Catalogne : l'indépendance se joue aussi à l'extérieur

12 Juin 2013



Le 3 juin 2013, Artur Mas, président de la Generalitat de Catalunya, se rendait à Paris pour signer de nouveaux accords avec l'UNESCO. Cet accord donne de nouvelles compétences à la Catalogne au sein de l'organisme. Mais surtout, il lui permettra d'envoyer ses propres représentants à l'UNESCO et cela en marge de la délégation espagnole.


Photo : Claudi Cervelló sur Flickr
Photo : Claudi Cervelló sur Flickr
Cet évènement pourrait paraître anodin, mais dans un contexte de forte tension entre le gouvernement central espagnol et le gouvernement catalan, il a fait beaucoup de bruit en Espagne. Madrid voit cela comme une nouvelle offensive de la part de Mas et des catalanistes ; dans un contexte où le gouvernement catalan ne cesse de réclamer un référendum sur l'indépendance de la région et où celui-ci a récemment lancé plusieurs actions permettant de préparer l'éventuelle mise en place d'un État souverain indépendant.

Artur Mas, quant à lui, minimise et justifie son action extérieure : selon lui, ce nouvel accord avec l'UNESCO n'a rien à voir avec le processus indépendantiste. Il en rajoute même en affirmant que cet accord n'est pas suffisant et que si le gouvernement central avait donné un statut plus important à la Catalogne, comme le Canada a pu le faire avec le Québec, l'UNESCO aurait accepté une délégation permanente de la Catalogne.

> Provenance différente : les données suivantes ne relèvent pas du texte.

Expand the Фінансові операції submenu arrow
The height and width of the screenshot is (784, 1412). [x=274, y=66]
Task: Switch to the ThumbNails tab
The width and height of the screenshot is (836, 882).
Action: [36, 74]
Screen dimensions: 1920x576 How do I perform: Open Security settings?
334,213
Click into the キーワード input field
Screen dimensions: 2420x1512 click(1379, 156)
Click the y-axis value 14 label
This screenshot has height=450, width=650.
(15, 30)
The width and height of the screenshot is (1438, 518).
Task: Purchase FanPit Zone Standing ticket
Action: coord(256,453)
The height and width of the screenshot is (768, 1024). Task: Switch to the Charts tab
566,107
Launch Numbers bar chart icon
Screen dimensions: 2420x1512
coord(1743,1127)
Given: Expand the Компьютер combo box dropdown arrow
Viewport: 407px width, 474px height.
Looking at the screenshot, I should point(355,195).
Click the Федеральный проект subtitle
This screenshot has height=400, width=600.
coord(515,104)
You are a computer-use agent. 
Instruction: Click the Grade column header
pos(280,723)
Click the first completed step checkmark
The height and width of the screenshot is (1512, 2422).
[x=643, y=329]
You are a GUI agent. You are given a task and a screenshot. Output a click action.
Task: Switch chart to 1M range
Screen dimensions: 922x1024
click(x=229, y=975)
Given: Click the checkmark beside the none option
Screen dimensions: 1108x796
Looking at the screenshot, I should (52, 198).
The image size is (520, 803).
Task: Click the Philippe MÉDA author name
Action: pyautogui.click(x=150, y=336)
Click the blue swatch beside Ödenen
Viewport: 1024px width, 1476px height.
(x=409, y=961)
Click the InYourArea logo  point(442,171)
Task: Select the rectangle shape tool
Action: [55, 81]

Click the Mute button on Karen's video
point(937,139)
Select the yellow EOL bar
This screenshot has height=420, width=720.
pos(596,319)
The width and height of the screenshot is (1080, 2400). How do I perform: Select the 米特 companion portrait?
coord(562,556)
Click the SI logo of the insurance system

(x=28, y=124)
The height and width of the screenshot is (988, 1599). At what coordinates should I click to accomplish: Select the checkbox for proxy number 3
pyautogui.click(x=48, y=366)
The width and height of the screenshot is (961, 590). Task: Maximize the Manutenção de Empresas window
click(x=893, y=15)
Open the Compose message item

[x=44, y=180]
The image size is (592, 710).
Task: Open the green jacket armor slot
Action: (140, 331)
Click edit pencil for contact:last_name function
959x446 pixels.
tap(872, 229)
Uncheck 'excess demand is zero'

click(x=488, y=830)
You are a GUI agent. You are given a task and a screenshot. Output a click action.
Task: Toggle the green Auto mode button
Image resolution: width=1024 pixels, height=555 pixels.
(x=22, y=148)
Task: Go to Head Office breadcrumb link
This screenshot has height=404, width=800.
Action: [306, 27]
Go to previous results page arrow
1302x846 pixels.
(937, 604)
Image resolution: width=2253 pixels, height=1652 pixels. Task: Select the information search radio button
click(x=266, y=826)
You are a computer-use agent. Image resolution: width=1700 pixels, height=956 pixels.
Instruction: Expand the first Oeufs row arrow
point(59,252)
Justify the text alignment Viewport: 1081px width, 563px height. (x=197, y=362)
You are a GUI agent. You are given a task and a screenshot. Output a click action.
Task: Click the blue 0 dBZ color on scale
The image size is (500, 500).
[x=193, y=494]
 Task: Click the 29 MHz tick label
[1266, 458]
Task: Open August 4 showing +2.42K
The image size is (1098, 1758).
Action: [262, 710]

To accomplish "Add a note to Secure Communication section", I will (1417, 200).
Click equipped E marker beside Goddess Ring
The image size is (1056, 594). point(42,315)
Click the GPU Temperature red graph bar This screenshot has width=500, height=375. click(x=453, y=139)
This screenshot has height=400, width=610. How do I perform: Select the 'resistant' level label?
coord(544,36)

En marge de cette signature à l'UNESCO, Artur Mas avait également prévu de rencontrer dans l'après-midi le ministre français de la Défense, Jean-Yves Le Drian. Cette réunion a finalement été annulée par le ministre pour des « problèmes d'emploi du temps ». Du côté des Catalans certains ont dénoncé des pressions de la part de Madrid auprès du ministère français. Ce qui est certain c'est que cette rencontre, sans passer par les canaux officiels espagnols, n'a pas plu à Madrid. Le ministre des affaires étrangères espagnol a déclaré que «  jouer seul ne donne que rarement des résultats »à l'attention du président catalan. Selon lui, le président catalan aurait mieux fait d'utiliser les canaux officiels prévus à cet effet et cela lui aurait également évité cette annulation de dernière minute. Le ton est donné.

Madrid cherche à reprendre la main

Ce n'est pas la première fois que Madrid et Barcelone s'affrontent sur ce sujet. La politique extérieure est en théorie une compétence réservée à l'État espagnol et non à ses communautés autonomes. Mais dans la pratique, les relations directes, principalement économiques et culturelles, entre des régions et d'autres pays ne sont pas rares : les nécessités économiques et le contexte européen poussent les régions à tisser de nouvelles relations avec l'extérieur. Le réseau de bureaux représentant les communautés autonomes espagnoles à l'étranger est d'ailleurs très important ; il est aussi sujet à débat en Espagne dans la mesure ou le nouveau gouvernement de droite y voit un moyen de court-circuiter les canaux nationaux officiels. C'est certainement cette ambiguïté de la politique extérieure régionale entre nécessité économique et usage à des fins politiques qui alimente la polémique.

En février 2012, le gouvernement espagnol a présenté une loi, toujours en discussion, qui permettrait de limiter la politique extérieure des communautés autonomes. Celles-ci ne pourront entretenir des relations avec d'autres pays qu'après en avoir informé Madrid et qu'il y ait été autorisé. Face à cela, en avril le gouvernement catalan approuvait un projet de développement d'un réseau de bureaux de représentations de la Catalogne à l'étranger. Plusieurs fois, Artur Mas a également voyagé dans le but de présenter son projet de référendum sur l'autodétermination de la Catalogne devant les institutions européennes. Le bras de fer sur l'indépendance se joue aussi à l'étranger et il ne fait que commencer.